━━━ Listed records ━━━

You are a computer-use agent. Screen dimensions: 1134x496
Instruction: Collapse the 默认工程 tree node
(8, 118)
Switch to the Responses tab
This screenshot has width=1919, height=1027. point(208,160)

━━━

* _Task goal_: Write out exactly the lines that run from the one containing "Instruction: Collapse the 默认工程 tree node" to the end of the records, both end lines included.

* _Final answer_:
Instruction: Collapse the 默认工程 tree node
(8, 118)
Switch to the Responses tab
This screenshot has width=1919, height=1027. point(208,160)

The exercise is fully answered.